Asil Miran, tatlı oğlum, can oğlum benim..
Bugün tam senin yaşında bir çocuk yaktı ciğerlerimizi annecim. Yaşasaydın şu anda olacağın yaşta tatlı bir çocuk, Ahmet. Ne onun bizden haberi vardı ne de bizim ondan. Bütün soğukkanlılığımızı takınıp sınıfta abinin karne almasını beklerken onu çağırdı öğretmen, gelsin ablasının karnesini o versin diye. Geldi de minik Ahmet, geldi ve o şaşkın, şirin haliyle verdi ablasına karneyi. Sınıftaki herkes gülüyordu. Sadece babanla ben ne yapacağımızı bilemeden, kalbimiz parçalana parçalana o sahneyi izliyor, bir yandan da inşallah Efe'nin aklına da kendi kardeşi gelmiyordur diye dua ediyorduk. Babanın gözyaşlarını tutamadığını görünce bir bakışla anlattım ağlamaması gerektiğini. Efe anlamamalı, üzülmemeliydi. Ve anladı da baban, tuttu kendini. Hani derler ya "Bağrına taş basmak", işte tam da öyle yaptı baban biliyorum. O küçücük çocuk dağ gibi babanı, beni yaktı attı. Dondu gözlerimizdeki yaş, oturdu boğazımıza bir yumru, yandı bağrımız.
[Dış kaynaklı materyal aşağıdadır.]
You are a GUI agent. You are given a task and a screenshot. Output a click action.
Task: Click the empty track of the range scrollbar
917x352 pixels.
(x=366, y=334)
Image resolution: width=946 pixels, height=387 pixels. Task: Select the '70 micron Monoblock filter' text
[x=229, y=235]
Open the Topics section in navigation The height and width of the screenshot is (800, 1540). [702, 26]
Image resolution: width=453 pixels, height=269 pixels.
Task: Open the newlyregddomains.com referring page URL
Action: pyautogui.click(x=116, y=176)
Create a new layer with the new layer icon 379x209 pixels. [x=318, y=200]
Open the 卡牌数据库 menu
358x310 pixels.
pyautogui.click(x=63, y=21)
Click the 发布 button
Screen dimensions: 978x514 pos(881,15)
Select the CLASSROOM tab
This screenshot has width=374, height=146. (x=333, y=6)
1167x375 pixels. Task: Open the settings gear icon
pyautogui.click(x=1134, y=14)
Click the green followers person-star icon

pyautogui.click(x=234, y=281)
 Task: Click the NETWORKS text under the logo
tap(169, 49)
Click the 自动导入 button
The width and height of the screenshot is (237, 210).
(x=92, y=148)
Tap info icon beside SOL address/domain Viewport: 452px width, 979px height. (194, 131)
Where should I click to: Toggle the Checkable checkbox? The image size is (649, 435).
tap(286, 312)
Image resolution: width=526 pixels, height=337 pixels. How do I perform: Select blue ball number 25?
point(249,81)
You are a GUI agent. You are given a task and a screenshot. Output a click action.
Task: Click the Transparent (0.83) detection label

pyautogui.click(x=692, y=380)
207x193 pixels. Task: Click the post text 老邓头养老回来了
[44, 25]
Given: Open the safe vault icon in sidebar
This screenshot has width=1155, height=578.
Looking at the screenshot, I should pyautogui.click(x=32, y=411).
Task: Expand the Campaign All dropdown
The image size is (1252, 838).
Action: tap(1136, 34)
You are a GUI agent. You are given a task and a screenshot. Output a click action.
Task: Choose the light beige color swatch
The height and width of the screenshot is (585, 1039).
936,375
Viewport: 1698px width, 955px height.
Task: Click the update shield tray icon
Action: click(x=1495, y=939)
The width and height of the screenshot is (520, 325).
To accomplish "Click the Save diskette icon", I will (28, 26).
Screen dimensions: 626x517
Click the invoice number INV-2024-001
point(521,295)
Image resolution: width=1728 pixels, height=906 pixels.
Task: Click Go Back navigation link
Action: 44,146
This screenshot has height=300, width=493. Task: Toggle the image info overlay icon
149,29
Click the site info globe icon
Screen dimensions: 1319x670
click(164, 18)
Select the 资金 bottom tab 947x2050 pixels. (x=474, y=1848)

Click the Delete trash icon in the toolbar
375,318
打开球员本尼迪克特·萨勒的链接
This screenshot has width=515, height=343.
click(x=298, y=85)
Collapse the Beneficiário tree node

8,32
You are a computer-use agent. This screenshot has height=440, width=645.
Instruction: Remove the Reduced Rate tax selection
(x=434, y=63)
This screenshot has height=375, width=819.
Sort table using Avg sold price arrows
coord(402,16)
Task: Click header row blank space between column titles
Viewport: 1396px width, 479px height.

Çünkü ölmeseydin seni de tahtaya çağırırdı öğretmen, sen de abine karnesini verebilirdin. Ölmeseydin abin de yanına oturturdu seni, bir kağıt bir kalem de o verirdi sana, kağıdı karalamana gülerdi o da. Ölmeseydin abin de nasıl iyi bir abi olduğunu gösterebilirdi sınıf arkadaşlarına. Ölmeseydin karne aldığı gün hem de okul birincisi olduğu için başarı belgesi alırken, bütün sınıf ona imrenirken, kardeşi yaşayan arkadaşını kıskanmayacaktı abin.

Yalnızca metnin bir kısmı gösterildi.